I'm reading the paper below and I have some trouble , understanding the concept of negative sampling.

http://arxiv.org/pdf/1402.3722v1.pdf

Can anyone help , please?

machine-learning nlp

0 votes

I'm reading the paper below and I have some trouble , understanding the concept of negative sampling.

http://arxiv.org/pdf/1402.3722v1.pdf

Can anyone help , please?

machine-learning nlp

+1 vote

Best answer

**Word2vec **is a two-layer neural net that processes text. Word2Vec method is used in Natural Language Processing (NLP) for vectorization of words. Its input is a text corpus and its output is a set of vectors that are feature vectors for words in that corpus. It is used to maximize the similarity between the vectors for words that appear equally likely together in the text, and minimize the similarity of words.

**The formula for word2vec:**

v_c * v_w

-------------------

sum(v_c1 * v_w)

The numerator is the relationship between words c (the context) and w (the target) word. The denominator calculates the similarity of all other contexts c1 and the target word w. Maximizing this ratio ensures words that appear closer together in the text have more similar vectors than words that do not.

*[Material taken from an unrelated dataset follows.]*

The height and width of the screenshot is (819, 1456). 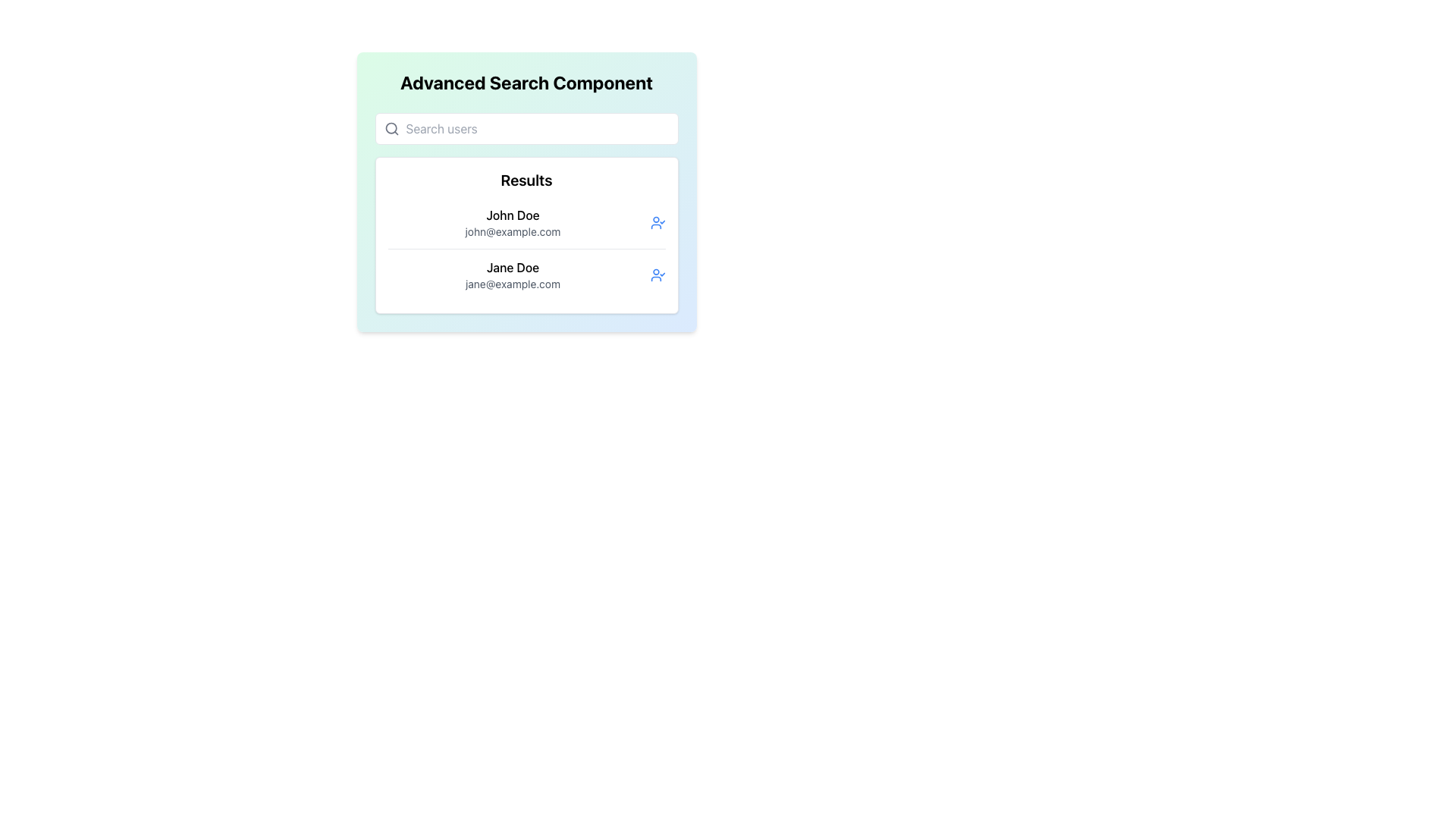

Its computations can be quite slow. Negative sampling is one of the ways of solving this problem, just select a couple of contexts c1 at random. For example, if ‘cat’ appears in the context of ‘food’, then the vector of ‘food’ is more similar to the vector of ‘cat’, than the vectors of several other randomly chosen words, instead of all other words in the language. This makes word2vec quite faster to train.

Hope this answer helps.